I am very sensitive to soaps and organic solvents, if my CB bladder was bleeding flavor I am sure I'd detect it.


----------



## salimoneus (Oct 12, 2004)

Birdman said:


> However, I'd recommend a hand-blown glass bottle with natural (free-range organic) latex tubing.
> JMJ


Dang, all I could find is cage-free organic latex, think that would still be good?


----------



## Brandon_oma#692 (Mar 3, 2010)

my tap water after it has been in my camelbackfor a few days  sorry no real help here


----------



## Shark (Feb 4, 2006)

The pollution in the air we breath on the way to the trail is likely more polluted than the leached chemicals in a camelback bladder.
I don't worry about it. Generally I've found the "weird taste" of a new camelback goes away after a few uses.


----------



## shiggy (Dec 19, 1998)

salimoneus said:


> Just wondering if there are any systems out there that do not use a plastic pouch, which likely leech chemicals into the water.

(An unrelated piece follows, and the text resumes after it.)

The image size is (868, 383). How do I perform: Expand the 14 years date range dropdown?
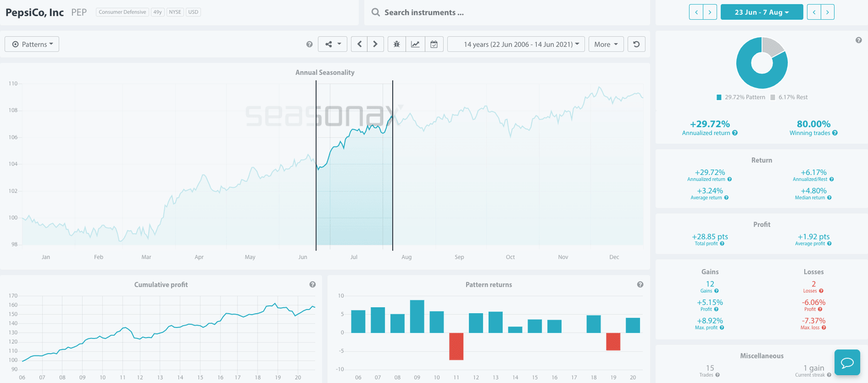tap(516, 44)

I haven't found a camelback type system that did not make the water taste like plastic in high heat environments, and even if it doesn't have a foul taste, leeching is likely still occurring.
> 
> I currently carry a stainless bottle (Klean Kanteen) in place of the bladder inside the backpack, but obviously not nearly as convenient. I will gladly trade convenience for purity if there are no better options though. Of course there's not much that can be done to avoid having a plastic tube, at least I don't believe there is, but that can be cleared between uses to minimize contact.


I have never had a plastic taste issue with Platypus bladders.


----------



## salimoneus (Oct 12, 2004)

Shark said:


> The pollution in the air we breath on the way to the trail is likely more polluted than the leached chemicals in a camelback bladder.

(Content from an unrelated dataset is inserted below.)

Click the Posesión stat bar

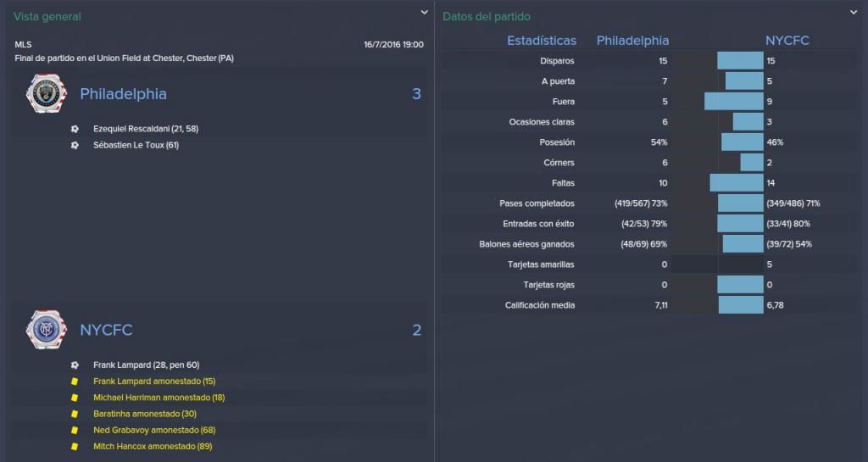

While I agree that's likely the case, the difference is that one person can't do a whole lot about the air around them, but they can surely control everything else that goes into their body. I would rather make an effort to eliminate other sources of contaminants when practical, instead of just contributing more. There are definitely cumulative and combinatory effects with many substances in our environment.


----------



## Birdman (Dec 31, 2003)

salimoneus said:


> Dang, all I could find is cage-free organic latex, think that would still be good?


Buy a rubber tree. Fertilize it with your own feces and use your filtered water. Say nice things to the tree every day. Then hack into the bark and drain off the latex sap and make your own latex tubing (but pray that plants don't have feelings).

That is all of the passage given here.